> _REQUIREMENT_: Take the listing below and print exactly the lines starting at the line containing "Click the Total items 1 heading" and ending at the line containing "Task: Click the Lobstr.io", both ends included, and no others.
── PROVIDED MATERIAL
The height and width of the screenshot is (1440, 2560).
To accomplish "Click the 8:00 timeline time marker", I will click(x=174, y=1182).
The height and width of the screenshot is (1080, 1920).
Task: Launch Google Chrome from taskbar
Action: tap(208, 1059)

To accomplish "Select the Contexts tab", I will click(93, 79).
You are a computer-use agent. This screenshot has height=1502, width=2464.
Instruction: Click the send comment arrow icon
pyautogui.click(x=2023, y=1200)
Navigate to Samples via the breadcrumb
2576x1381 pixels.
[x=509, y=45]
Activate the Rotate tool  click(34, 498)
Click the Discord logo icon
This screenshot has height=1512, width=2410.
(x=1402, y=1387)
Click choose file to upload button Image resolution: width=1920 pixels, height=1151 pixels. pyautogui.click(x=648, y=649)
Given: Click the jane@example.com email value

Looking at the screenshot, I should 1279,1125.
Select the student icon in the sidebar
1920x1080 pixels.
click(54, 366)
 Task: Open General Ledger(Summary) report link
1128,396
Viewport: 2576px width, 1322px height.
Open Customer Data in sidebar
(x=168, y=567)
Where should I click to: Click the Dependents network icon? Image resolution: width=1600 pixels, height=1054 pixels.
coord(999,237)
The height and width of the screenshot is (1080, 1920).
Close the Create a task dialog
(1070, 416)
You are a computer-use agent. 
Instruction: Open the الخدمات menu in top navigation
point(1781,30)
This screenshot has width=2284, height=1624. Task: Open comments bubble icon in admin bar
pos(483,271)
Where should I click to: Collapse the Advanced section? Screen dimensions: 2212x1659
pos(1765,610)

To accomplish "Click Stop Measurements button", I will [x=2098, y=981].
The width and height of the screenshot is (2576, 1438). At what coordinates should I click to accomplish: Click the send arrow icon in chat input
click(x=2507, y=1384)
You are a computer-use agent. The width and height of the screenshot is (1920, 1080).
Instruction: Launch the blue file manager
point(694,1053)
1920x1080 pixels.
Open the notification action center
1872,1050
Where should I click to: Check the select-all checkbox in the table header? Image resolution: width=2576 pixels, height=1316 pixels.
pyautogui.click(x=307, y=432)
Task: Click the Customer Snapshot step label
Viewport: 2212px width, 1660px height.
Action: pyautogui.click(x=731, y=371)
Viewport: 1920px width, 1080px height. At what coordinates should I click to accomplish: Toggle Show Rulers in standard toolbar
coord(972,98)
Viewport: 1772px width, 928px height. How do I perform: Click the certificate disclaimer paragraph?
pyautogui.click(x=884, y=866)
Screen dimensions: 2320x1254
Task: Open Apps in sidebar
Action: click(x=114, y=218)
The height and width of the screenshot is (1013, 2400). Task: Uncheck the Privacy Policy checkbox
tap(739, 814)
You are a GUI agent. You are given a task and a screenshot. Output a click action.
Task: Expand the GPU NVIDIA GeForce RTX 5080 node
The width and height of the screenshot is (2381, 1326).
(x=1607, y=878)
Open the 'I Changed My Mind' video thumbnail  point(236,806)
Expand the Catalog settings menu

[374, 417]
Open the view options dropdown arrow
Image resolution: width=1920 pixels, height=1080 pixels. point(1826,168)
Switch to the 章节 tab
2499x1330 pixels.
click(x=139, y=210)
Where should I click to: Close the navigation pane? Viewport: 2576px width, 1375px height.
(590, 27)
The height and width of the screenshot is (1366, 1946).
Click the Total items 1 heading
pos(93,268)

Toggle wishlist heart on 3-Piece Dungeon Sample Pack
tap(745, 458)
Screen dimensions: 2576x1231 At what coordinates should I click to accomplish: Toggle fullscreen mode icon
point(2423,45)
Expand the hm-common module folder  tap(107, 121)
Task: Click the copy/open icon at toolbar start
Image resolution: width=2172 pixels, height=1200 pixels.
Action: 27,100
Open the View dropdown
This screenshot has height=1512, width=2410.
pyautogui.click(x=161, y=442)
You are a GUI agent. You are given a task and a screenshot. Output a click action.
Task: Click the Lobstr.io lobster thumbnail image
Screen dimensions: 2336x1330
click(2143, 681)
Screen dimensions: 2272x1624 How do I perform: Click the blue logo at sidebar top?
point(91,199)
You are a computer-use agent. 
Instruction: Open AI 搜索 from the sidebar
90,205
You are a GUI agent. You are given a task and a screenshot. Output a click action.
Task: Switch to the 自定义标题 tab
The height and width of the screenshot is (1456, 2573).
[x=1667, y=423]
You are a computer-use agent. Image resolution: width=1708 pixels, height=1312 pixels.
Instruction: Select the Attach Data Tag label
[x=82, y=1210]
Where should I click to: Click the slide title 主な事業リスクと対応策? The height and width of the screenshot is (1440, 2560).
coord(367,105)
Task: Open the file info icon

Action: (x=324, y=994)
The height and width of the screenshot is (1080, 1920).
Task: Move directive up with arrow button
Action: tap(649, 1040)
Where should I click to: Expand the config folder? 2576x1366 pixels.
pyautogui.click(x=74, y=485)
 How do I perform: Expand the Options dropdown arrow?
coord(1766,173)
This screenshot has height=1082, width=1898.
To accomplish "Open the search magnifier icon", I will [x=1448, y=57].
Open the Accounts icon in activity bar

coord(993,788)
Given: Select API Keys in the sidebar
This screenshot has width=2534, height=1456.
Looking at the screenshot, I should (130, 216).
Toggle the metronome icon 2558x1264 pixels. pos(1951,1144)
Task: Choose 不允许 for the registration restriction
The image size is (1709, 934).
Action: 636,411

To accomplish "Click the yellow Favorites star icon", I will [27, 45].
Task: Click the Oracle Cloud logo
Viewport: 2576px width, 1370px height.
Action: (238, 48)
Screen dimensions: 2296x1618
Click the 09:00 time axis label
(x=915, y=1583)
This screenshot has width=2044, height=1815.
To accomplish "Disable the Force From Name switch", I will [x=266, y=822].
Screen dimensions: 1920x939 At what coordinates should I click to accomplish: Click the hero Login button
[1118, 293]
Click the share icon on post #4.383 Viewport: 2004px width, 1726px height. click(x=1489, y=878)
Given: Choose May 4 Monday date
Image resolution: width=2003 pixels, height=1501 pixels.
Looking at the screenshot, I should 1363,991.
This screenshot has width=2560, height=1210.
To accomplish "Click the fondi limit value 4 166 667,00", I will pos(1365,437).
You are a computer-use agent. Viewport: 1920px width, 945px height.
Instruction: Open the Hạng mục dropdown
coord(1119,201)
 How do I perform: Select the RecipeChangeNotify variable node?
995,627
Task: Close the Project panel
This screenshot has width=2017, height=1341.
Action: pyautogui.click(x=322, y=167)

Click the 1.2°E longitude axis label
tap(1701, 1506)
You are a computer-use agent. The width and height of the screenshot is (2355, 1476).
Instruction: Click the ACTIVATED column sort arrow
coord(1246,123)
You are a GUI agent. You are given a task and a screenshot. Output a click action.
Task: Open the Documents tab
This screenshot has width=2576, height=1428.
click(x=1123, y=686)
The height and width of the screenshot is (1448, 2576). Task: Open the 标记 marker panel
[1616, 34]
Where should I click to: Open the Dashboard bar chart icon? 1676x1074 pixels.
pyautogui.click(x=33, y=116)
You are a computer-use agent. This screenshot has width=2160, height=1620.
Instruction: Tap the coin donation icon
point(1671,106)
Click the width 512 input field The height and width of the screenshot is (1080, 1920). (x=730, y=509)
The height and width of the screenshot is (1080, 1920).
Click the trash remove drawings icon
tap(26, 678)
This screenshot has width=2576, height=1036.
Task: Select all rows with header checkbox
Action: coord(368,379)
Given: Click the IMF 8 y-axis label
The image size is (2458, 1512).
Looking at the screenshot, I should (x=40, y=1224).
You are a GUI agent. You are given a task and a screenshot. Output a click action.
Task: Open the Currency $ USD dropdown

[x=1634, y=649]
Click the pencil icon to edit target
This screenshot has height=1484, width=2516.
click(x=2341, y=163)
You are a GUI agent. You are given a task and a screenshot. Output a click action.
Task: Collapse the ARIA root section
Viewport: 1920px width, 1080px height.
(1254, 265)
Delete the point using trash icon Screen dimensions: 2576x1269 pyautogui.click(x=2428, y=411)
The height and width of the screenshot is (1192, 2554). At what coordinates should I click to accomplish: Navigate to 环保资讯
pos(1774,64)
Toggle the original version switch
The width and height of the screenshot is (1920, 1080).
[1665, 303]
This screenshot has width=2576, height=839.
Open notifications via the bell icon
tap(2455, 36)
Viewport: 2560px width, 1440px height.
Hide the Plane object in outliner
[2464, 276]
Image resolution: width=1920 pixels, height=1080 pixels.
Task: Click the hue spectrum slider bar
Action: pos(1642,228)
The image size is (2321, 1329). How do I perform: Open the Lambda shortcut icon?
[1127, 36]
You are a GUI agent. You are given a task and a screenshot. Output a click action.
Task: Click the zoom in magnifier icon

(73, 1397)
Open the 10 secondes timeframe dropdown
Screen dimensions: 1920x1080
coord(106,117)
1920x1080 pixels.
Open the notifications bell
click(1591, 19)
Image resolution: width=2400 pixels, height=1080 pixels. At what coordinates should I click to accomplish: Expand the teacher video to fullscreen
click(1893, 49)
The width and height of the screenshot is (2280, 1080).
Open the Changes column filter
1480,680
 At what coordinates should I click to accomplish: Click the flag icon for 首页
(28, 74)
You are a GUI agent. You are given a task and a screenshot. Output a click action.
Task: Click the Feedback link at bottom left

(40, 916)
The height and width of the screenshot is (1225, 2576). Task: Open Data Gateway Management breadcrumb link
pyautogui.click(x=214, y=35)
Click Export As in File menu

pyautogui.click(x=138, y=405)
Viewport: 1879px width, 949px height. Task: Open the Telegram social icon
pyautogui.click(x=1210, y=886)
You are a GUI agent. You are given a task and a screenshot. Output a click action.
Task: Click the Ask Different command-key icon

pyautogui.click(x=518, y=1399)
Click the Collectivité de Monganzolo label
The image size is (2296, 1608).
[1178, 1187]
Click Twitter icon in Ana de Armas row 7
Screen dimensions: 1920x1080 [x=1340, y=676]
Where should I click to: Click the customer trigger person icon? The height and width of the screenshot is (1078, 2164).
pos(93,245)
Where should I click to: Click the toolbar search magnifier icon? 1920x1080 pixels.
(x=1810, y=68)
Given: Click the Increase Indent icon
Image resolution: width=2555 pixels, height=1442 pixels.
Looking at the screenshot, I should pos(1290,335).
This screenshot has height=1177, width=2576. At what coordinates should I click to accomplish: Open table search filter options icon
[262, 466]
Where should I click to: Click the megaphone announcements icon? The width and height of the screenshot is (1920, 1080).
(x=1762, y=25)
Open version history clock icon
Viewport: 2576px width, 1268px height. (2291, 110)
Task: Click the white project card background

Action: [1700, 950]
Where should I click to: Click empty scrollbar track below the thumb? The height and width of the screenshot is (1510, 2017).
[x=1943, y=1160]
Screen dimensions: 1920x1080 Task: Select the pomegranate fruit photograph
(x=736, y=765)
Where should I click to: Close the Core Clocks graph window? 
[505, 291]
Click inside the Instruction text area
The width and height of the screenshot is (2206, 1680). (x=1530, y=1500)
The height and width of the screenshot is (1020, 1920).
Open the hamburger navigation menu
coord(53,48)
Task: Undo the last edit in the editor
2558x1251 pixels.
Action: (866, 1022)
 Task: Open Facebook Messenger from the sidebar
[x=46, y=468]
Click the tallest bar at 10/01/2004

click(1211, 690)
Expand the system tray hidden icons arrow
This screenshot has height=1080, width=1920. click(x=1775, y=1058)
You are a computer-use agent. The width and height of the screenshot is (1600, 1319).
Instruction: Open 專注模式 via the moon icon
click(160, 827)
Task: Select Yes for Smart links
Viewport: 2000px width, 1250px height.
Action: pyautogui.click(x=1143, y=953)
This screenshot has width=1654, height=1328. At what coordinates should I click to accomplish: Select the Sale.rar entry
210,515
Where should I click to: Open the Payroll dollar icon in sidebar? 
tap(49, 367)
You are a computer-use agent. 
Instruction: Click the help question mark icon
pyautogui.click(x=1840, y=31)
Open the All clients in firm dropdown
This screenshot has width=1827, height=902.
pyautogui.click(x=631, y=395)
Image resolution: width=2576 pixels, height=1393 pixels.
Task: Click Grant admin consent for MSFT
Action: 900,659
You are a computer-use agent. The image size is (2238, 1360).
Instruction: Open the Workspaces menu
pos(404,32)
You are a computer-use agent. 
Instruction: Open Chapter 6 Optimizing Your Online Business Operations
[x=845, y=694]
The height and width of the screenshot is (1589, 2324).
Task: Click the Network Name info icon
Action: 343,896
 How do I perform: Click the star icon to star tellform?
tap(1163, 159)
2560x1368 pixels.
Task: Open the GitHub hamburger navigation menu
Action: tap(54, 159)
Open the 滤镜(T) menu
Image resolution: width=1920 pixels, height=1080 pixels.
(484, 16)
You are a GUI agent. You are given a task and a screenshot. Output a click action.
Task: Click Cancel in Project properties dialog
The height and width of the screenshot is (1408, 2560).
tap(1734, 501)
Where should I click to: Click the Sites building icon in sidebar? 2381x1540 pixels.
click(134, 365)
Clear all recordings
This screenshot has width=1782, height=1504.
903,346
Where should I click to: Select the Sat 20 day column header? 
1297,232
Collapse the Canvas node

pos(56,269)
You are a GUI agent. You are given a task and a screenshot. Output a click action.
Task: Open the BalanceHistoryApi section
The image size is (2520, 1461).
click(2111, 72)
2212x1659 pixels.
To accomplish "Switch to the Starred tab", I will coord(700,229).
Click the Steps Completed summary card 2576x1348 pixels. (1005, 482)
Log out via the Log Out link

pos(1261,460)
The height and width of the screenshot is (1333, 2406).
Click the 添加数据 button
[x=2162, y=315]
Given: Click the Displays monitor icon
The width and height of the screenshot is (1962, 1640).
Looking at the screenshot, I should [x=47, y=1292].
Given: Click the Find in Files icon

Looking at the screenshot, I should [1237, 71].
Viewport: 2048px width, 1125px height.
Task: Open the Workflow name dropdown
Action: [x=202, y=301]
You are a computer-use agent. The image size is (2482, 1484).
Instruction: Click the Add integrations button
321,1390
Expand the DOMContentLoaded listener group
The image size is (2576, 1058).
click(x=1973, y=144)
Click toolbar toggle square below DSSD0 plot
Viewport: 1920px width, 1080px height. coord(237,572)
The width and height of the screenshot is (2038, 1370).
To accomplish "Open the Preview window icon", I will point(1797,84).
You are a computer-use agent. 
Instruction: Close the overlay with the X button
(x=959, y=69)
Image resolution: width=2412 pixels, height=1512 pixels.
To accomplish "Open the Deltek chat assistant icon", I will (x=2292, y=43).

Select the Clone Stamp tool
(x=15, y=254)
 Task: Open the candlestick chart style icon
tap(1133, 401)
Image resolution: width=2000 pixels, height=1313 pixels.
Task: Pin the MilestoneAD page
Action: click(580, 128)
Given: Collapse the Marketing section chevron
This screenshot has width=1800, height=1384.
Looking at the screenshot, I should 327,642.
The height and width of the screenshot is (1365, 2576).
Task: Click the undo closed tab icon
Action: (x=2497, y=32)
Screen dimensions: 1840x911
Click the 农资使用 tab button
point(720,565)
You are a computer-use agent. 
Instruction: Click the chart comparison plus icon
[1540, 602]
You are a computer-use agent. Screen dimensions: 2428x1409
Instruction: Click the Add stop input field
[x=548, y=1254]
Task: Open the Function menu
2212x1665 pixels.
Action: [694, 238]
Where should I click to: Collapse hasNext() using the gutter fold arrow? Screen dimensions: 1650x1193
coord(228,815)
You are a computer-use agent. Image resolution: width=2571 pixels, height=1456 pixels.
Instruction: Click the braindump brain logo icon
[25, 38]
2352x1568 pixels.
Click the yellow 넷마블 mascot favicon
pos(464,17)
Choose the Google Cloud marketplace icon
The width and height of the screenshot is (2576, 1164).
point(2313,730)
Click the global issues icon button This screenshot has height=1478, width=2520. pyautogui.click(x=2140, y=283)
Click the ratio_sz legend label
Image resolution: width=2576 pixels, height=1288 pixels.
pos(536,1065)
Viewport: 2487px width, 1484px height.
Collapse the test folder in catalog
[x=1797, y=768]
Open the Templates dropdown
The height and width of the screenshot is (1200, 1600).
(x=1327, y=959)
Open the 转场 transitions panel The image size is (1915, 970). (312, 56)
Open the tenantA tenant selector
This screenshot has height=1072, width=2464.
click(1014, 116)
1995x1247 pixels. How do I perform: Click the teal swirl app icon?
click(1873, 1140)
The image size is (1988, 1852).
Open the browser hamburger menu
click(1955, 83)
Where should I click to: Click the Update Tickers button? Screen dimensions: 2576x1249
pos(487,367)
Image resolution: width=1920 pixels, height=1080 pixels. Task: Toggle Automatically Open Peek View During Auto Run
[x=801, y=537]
────
> _ANSWER SPACE_:
Click the Total items 1 heading
pos(93,268)

Toggle wishlist heart on 3-Piece Dungeon Sample Pack
tap(745, 458)
Screen dimensions: 2576x1231 At what coordinates should I click to accomplish: Toggle fullscreen mode icon
point(2423,45)
Expand the hm-common module folder  tap(107, 121)
Task: Click the copy/open icon at toolbar start
Image resolution: width=2172 pixels, height=1200 pixels.
Action: 27,100
Open the View dropdown
This screenshot has height=1512, width=2410.
pyautogui.click(x=161, y=442)
You are a GUI agent. You are given a task and a screenshot. Output a click action.
Task: Click the Lobstr.io lobster thumbnail image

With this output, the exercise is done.